In DPP's Reference (No. 1 of 1980), the accused had made an unsworn statement
from the dock and the defence counsel had not addressed the jury yet, Chancellor
Crane was of the view that if witnesses had been called in support, there might
have been sufficient reason for counsel for the State to exercise his discretionary
right of reply see page 112, letter "j" and page 113, letter "a" of that judgment.

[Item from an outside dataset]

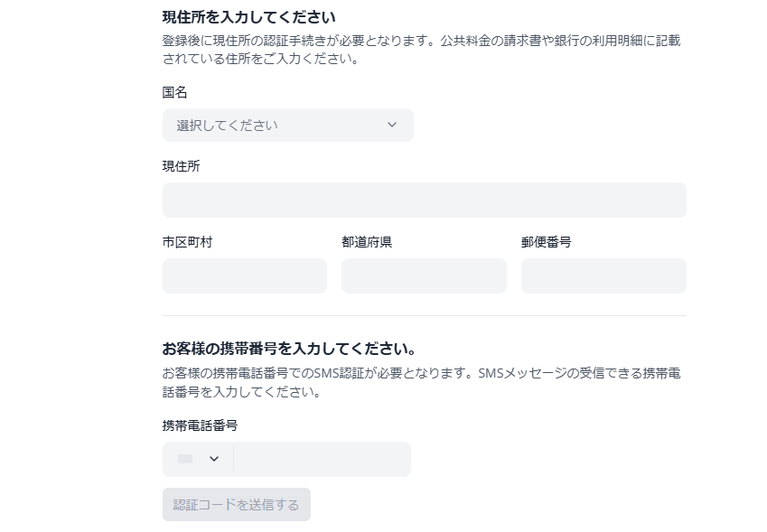Focus the 携帯電話番号 phone number input
This screenshot has width=767, height=532.
point(322,459)
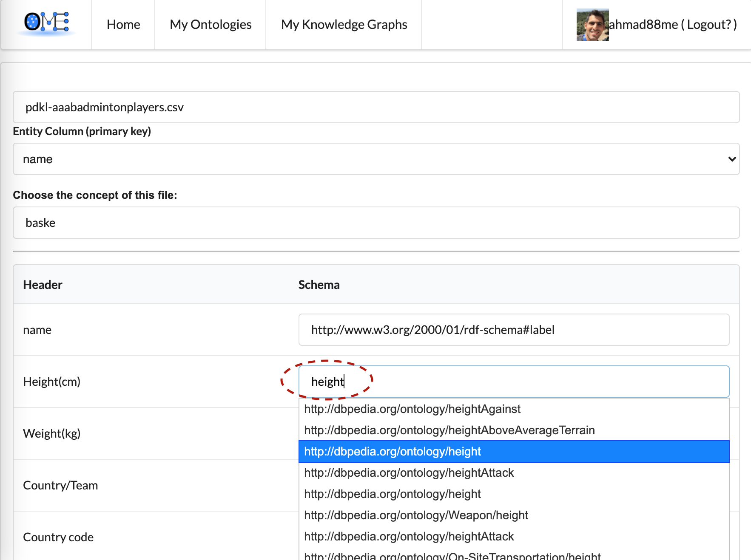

This
suggests that whether or not the defence decides to make a closing speech is not a
relevant legal consideration in determining whether the (End of page 6) State has a
right of reply.
It is necessary to examine three other parts of the decision of the Court of Appeal
of Guyana in DPP's Reference (No. 1 of 1980). Chancellor Crane, at page 109 of
the judgment, letter "a", referred to the position in England prior to the introduction
of the English Criminal Procedure (Right of Reply) Act of 1964:

"In England, prior to the Criminal Procedure (Right of Reply) Act, 1964, the order
of the closing speeches used to be as follows: if the defence called any witnesses
other than the accused or witnesses to character only, the prosecution had a right of
reply whether or not the defence made a closing speech. If this right was exercised,
the speech was made after the closing speech for the defence, if any."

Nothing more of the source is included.